Because of the way Spark Sessions cache Catalogs we can only have 1 Nessie Catalog per Spark Session. Below we create a few Spark Sessions to deal with the different Nessie branches we will use in the course of the Demo. Typically in a real life scenario we would create one Nessie catalog per Spark insance and each of the below sections would be run by different users on different branches.

In [None]:
# session for dev branch
spark_dev = spark.newSession()
spark_dev.conf.set("spark.sql.catalog.nessie.ref", "dev" )

# session for ETL branch
spark_etl = spark.newSession()
spark_etl.conf.set("spark.sql.catalog.nessie.ref", "etl" )

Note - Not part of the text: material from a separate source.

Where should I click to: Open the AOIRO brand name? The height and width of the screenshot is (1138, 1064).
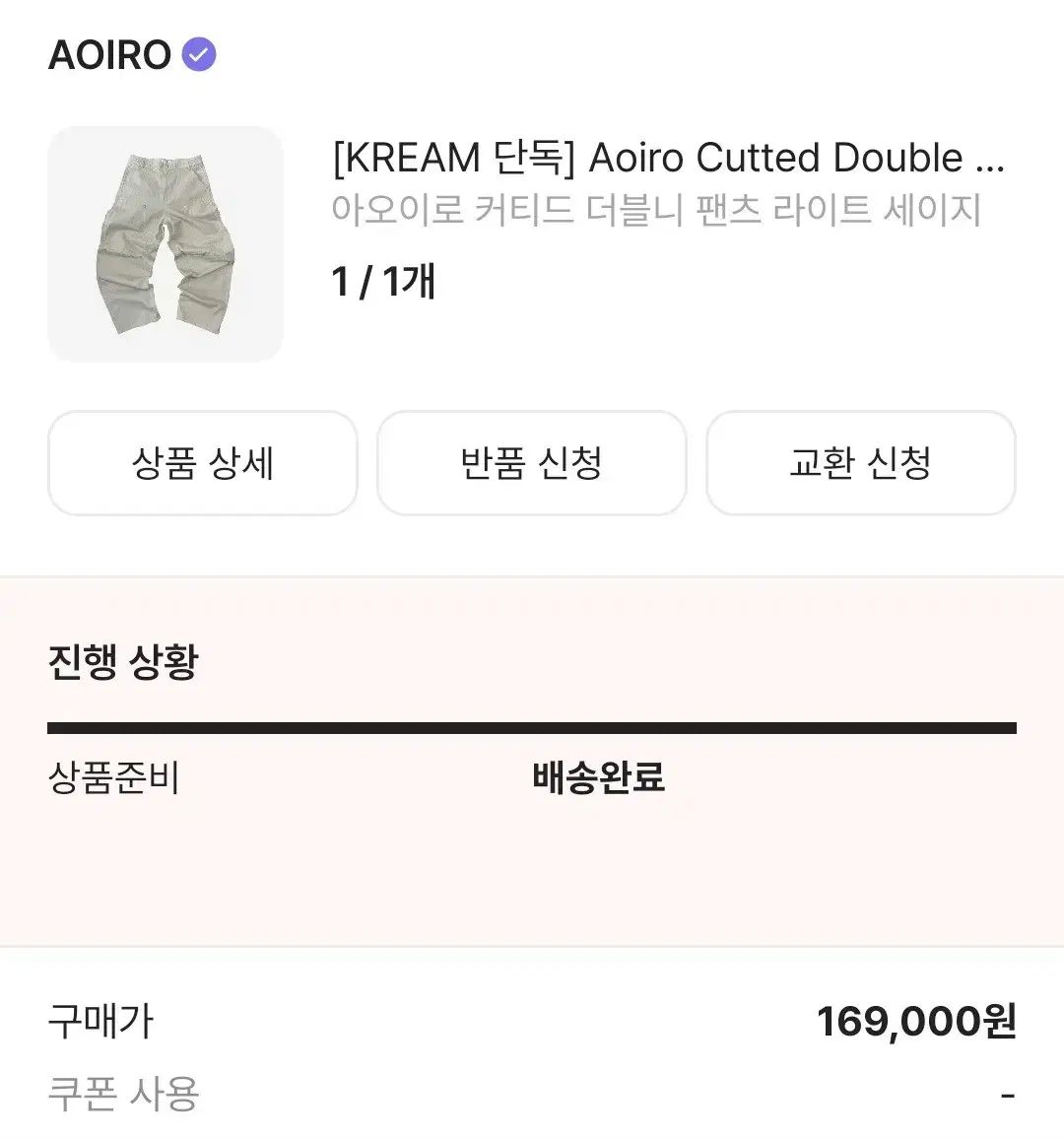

# session for experiment branch
spark_experiment = spark.newSession()
spark_experiment.conf.set("spark.sql.catalog.nessie.ref", "experiment" )

Set up nessie branches
----------------------------

- Branch `main` already exists
- Create branch `dev`
- List all branches (pipe JSON result into jq)

In [None]:
!nessie branch dev

In [None]:
!nessie --verbose branch

Create tables under dev branch
-------------------------------------

Creating two tables under the `dev` branch:
- region
- nation

It is not yet possible to create table using pyspark and iceberg, so Java code
is used instead

In [None]:
catalog = jvm.NessieCatalog()
catalog.setConf(sc._jsc.hadoopConfiguration())
catalog.initialize("nessie", {'ref': 'dev', 'url': 'http://localhost:19120/api/v1', "warehouse": 'file://' + os.getcwd() + '/spark_warehouse'})

# Creating region table
region_name = jvm.TableIdentifier.parse("testing.region")
region_schema = jvm.Schema([
    jvm.Types.NestedField.optional(1, "R_REGIONKEY", jvm.Types.LongType.get()),
    jvm.Types.NestedField.optional(2, "R_NAME", jvm.Types.StringType.get()),
    jvm.Types.NestedField.optional(3, "R_COMMENT", jvm.Types.StringType.get()),
])
region_spec = jvm.PartitionSpec.unpartitioned()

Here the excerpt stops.